▶ _Task objective_
Copy out the records from their first line through the line containing "Looking at the screenshot, I should (472, 540).", including that line.

━━ Material

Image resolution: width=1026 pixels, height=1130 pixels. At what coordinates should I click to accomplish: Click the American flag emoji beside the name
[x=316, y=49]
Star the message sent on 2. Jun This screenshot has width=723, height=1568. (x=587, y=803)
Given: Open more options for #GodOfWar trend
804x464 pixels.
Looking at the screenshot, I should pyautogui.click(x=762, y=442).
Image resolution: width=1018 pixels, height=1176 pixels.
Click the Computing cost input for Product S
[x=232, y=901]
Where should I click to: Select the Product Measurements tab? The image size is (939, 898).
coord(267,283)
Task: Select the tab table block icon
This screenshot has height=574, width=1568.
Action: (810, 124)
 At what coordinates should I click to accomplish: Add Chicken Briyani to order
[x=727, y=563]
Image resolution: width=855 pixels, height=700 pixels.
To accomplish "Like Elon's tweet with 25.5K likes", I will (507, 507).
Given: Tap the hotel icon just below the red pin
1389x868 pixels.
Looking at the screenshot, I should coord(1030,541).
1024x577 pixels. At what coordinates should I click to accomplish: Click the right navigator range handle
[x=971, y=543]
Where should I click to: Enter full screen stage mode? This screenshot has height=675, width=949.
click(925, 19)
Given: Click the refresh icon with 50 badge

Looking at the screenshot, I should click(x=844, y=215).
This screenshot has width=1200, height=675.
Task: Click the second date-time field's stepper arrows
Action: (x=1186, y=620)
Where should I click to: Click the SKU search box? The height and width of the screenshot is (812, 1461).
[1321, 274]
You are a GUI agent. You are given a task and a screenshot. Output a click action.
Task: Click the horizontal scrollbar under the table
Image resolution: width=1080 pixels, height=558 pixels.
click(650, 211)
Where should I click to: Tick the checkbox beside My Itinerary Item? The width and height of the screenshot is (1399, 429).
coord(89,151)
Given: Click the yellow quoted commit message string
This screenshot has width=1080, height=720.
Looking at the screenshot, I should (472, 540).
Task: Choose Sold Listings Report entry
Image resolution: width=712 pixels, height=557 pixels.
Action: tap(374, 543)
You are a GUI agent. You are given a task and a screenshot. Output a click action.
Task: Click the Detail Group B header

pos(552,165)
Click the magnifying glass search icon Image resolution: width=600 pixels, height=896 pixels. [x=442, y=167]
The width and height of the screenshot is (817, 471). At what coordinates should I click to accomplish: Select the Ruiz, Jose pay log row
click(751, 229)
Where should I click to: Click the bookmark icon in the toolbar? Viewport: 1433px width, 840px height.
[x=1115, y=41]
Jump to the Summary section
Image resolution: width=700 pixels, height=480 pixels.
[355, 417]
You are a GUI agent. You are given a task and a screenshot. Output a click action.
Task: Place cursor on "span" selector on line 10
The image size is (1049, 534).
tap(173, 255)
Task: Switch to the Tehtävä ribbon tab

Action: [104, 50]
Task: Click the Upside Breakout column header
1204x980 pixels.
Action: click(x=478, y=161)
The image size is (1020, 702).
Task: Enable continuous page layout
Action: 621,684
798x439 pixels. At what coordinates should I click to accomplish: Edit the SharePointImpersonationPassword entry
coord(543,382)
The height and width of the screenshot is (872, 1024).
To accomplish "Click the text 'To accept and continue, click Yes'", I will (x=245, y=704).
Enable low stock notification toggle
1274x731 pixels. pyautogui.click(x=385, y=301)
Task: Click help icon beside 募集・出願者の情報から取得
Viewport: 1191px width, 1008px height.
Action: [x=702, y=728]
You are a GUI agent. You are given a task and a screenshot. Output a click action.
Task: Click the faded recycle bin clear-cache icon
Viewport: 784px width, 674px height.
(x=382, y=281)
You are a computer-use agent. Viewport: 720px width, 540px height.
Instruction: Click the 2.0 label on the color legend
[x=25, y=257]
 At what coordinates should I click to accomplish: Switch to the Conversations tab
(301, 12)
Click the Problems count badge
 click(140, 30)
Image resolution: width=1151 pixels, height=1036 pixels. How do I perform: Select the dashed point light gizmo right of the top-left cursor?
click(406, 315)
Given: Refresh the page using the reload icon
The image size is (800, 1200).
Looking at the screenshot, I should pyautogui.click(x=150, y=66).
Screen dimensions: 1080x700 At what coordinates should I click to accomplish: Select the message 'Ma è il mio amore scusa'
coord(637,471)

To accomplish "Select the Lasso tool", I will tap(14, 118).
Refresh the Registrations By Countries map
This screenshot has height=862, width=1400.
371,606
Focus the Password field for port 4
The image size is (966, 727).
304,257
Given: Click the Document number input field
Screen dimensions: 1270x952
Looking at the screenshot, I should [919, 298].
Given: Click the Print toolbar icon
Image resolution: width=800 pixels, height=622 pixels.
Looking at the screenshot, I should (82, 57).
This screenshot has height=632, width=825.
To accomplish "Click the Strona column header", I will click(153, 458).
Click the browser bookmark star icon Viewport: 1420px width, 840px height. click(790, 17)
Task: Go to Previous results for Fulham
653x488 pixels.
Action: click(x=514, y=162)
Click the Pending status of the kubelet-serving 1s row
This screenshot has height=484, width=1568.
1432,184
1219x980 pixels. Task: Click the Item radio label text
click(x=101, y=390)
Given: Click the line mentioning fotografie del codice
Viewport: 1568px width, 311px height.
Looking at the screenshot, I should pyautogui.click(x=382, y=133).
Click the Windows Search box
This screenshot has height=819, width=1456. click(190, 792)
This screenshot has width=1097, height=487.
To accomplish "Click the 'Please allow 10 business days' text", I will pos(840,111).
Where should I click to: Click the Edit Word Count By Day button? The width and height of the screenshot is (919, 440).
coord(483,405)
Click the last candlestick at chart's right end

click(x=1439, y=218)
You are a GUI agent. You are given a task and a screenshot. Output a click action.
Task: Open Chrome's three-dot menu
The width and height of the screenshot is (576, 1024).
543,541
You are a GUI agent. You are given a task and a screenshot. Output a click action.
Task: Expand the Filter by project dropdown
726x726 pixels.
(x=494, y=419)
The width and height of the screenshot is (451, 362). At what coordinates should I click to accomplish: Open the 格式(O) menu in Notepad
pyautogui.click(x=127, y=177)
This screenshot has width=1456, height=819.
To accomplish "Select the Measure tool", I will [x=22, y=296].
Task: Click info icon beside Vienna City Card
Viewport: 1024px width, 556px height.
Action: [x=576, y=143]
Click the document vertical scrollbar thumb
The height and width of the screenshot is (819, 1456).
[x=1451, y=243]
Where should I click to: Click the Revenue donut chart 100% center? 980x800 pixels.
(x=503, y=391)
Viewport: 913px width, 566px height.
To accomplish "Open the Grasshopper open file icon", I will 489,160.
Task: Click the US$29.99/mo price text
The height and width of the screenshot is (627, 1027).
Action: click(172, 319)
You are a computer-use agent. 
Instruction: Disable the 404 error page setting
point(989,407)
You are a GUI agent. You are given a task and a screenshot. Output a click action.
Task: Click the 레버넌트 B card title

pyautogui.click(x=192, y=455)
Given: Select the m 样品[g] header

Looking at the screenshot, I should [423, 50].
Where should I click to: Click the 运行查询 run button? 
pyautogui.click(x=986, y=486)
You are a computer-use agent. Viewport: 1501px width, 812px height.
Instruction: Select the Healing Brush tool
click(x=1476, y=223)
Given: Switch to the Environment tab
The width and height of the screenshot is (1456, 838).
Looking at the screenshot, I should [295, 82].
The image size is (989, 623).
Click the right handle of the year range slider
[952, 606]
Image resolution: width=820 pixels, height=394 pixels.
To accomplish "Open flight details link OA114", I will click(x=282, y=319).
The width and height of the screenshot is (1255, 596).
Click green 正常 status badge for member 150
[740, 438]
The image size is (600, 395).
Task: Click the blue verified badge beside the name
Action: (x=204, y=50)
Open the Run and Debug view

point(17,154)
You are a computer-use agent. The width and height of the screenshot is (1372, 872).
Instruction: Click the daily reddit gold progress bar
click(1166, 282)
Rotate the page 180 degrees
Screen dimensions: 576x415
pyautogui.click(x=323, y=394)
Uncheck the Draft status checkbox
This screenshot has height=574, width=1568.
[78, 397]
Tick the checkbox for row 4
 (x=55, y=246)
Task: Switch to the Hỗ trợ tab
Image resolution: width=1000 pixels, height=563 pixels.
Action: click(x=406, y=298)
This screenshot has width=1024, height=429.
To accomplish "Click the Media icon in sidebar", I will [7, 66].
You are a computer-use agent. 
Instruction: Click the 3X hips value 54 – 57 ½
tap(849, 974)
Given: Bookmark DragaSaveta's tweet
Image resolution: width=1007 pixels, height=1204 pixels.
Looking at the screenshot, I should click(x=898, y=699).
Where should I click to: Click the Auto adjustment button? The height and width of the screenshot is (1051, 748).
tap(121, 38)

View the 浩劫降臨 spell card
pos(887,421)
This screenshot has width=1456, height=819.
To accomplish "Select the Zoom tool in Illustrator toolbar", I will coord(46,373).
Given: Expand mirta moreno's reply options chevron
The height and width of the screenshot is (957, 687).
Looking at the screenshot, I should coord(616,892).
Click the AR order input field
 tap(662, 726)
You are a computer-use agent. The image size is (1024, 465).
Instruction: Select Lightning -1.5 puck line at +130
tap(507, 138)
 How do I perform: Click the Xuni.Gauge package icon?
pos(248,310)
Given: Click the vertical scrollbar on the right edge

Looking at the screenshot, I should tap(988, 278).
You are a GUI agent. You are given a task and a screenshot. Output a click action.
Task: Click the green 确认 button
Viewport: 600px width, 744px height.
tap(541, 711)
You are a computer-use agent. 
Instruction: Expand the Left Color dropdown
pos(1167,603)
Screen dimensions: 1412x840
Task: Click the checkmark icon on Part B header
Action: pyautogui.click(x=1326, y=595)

━━━━

▶ _Exercise response_
Image resolution: width=1026 pixels, height=1130 pixels. At what coordinates should I click to accomplish: Click the American flag emoji beside the name
[x=316, y=49]
Star the message sent on 2. Jun This screenshot has width=723, height=1568. (x=587, y=803)
Given: Open more options for #GodOfWar trend
804x464 pixels.
Looking at the screenshot, I should pyautogui.click(x=762, y=442).
Image resolution: width=1018 pixels, height=1176 pixels.
Click the Computing cost input for Product S
[x=232, y=901]
Where should I click to: Select the Product Measurements tab? The image size is (939, 898).
coord(267,283)
Task: Select the tab table block icon
This screenshot has height=574, width=1568.
Action: (810, 124)
 At what coordinates should I click to accomplish: Add Chicken Briyani to order
[x=727, y=563]
Image resolution: width=855 pixels, height=700 pixels.
To accomplish "Like Elon's tweet with 25.5K likes", I will (507, 507).
Given: Tap the hotel icon just below the red pin
1389x868 pixels.
Looking at the screenshot, I should coord(1030,541).
1024x577 pixels. At what coordinates should I click to accomplish: Click the right navigator range handle
[x=971, y=543]
Where should I click to: Enter full screen stage mode? This screenshot has height=675, width=949.
click(925, 19)
Given: Click the refresh icon with 50 badge

Looking at the screenshot, I should click(x=844, y=215).
This screenshot has width=1200, height=675.
Task: Click the second date-time field's stepper arrows
Action: (x=1186, y=620)
Where should I click to: Click the SKU search box? The height and width of the screenshot is (812, 1461).
[1321, 274]
You are a GUI agent. You are given a task and a screenshot. Output a click action.
Task: Click the horizontal scrollbar under the table
Image resolution: width=1080 pixels, height=558 pixels.
click(650, 211)
Where should I click to: Tick the checkbox beside My Itinerary Item? The width and height of the screenshot is (1399, 429).
coord(89,151)
Given: Click the yellow quoted commit message string
This screenshot has width=1080, height=720.
Looking at the screenshot, I should (472, 540).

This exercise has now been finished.